Quantum information science and atom optics are among the most active fields in modern physics. In recent years, many theoretical efforts have been made to combine these two fields. Recent experimental progresses have shown the inprinciple possibility to perform scalable quantum information processing (QIP) with linear optics and atomic ensembles. One of our main activities is to use atomic qubits as quantum memory and exploit photonic qubits for information transfer and processing to achieve efficient linear optics QIP. On the one hand, utilizing the interaction between laser pulses and ultra-cold atomic ensembles we experimentally investigate the potentials of atomic ensembles in the gas phase to build quantum repeaters for long-distance quantum communication, that is, to develop a new technological solution for quantum repeaters making use of the effective qubit-type entanglement of two cold atomic ensembles by a projective measurement of individual photons by spontaneous Raman processes.
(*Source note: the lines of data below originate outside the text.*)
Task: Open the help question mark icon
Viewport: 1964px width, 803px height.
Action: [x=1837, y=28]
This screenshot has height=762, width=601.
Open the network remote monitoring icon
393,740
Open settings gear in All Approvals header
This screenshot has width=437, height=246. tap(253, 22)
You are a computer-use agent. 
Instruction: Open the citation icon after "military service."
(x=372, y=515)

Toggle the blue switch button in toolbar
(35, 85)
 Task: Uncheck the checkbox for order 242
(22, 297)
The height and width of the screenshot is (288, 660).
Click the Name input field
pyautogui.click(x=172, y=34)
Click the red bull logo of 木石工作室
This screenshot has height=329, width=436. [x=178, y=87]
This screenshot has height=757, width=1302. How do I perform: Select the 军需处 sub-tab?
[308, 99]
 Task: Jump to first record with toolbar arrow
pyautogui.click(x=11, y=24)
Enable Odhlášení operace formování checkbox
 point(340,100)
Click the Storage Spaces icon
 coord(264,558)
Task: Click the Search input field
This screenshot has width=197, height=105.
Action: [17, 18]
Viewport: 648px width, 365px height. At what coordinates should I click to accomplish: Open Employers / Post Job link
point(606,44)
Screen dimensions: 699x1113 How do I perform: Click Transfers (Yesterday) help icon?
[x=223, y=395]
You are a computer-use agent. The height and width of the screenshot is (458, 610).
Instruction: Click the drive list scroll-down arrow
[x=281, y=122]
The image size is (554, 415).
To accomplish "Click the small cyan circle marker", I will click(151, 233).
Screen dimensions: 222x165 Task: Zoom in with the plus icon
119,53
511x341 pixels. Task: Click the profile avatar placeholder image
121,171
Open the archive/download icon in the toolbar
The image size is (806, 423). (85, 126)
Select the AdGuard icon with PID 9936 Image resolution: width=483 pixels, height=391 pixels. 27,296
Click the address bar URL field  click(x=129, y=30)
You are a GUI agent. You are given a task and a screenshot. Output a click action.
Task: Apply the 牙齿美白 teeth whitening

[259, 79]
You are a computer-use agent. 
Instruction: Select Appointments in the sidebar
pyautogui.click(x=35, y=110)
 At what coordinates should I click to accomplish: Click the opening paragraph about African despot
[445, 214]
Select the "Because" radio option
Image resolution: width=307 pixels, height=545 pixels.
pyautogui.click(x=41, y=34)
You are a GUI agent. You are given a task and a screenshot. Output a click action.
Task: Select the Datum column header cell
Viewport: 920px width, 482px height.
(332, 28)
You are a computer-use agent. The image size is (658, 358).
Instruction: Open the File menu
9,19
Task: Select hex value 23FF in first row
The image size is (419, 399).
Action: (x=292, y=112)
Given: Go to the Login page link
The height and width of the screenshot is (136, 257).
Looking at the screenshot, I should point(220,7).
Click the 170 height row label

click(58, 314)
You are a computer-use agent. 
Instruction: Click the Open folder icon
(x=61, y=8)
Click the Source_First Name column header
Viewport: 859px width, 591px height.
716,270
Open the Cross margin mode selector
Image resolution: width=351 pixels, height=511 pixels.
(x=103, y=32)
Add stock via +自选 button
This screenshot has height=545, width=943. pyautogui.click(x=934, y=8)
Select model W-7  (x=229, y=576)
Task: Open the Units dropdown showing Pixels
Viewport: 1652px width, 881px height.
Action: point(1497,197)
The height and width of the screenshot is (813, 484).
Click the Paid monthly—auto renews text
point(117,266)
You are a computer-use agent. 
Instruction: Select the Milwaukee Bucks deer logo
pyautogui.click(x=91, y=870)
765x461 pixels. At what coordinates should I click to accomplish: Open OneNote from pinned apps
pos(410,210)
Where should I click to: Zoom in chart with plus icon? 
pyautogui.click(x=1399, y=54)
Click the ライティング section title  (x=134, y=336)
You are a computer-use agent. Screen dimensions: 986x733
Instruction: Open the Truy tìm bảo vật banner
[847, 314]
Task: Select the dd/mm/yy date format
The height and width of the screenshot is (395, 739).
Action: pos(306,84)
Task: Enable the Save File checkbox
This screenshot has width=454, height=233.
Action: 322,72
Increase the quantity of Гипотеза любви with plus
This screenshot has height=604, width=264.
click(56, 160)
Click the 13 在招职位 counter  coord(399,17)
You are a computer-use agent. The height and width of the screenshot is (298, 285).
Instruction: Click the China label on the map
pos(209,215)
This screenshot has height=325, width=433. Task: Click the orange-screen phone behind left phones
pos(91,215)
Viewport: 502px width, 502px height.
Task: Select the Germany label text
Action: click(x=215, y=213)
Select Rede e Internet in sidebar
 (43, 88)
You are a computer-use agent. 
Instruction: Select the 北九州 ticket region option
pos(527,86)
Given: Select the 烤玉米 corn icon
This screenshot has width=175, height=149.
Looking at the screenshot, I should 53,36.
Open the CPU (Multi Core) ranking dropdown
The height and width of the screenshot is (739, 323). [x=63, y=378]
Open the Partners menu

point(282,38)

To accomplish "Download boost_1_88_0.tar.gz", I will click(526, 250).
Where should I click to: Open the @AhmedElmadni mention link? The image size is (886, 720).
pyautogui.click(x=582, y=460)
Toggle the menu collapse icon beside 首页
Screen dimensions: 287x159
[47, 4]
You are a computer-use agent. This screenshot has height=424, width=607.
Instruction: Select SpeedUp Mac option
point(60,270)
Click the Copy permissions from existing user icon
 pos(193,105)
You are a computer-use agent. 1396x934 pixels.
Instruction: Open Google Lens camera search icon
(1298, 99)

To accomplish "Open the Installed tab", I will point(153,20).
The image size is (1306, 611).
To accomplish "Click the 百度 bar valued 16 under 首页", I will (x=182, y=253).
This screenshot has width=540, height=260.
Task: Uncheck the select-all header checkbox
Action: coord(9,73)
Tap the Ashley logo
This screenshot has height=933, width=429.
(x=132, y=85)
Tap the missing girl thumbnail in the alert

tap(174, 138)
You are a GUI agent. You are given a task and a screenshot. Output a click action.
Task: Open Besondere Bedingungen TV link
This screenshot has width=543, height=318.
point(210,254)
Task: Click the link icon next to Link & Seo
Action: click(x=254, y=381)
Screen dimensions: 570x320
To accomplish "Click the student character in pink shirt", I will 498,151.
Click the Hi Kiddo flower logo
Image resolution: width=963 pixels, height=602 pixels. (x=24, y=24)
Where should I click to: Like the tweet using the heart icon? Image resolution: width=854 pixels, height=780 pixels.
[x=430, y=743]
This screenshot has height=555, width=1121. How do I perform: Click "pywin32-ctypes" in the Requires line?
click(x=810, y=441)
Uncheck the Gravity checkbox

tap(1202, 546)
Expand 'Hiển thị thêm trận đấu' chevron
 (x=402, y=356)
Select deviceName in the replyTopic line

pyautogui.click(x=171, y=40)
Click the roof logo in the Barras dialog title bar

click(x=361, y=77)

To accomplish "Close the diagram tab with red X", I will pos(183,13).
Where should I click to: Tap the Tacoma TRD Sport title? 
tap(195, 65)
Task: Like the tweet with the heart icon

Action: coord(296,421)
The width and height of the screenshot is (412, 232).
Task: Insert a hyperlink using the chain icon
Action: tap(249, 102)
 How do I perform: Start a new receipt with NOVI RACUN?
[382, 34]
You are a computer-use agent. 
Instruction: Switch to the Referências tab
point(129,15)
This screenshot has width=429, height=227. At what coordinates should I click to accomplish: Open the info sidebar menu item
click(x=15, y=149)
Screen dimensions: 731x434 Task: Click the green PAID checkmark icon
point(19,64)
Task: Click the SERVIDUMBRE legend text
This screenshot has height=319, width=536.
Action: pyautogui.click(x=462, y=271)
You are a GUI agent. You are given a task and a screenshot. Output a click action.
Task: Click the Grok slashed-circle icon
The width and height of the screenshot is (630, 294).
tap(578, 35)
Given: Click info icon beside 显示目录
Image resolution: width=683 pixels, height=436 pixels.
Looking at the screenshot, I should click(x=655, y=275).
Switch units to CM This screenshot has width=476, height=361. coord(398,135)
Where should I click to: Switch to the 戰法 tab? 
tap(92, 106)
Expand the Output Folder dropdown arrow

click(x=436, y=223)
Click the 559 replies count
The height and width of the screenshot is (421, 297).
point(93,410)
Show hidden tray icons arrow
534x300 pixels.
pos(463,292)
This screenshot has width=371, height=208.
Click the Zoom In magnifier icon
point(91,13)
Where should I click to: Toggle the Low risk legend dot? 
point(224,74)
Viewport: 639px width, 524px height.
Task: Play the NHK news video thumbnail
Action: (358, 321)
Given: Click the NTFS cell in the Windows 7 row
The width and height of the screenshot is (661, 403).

On the other hand, building on our long experience in research on multi-photon entanglement, we are also working on a number of experiments in the field of QIP with particular emphasis on fault-tolerant quantum computation, photon-loss-tolerant quantum computation and cluster-state based quantum simulation. In future, by combining the techniques developed in the above quantum memory and multi-photon interference experiments, we will experimentally investigate the possibility to achieve quantum teleportation between photonic and atomic qubits, quantum teleportation between remote atomic qubits and efficient entanglement generation via classical feed-forward. The techniques that are being developed will lay the basis for future large-scale realizations of linear optical QIP with atoms and photons.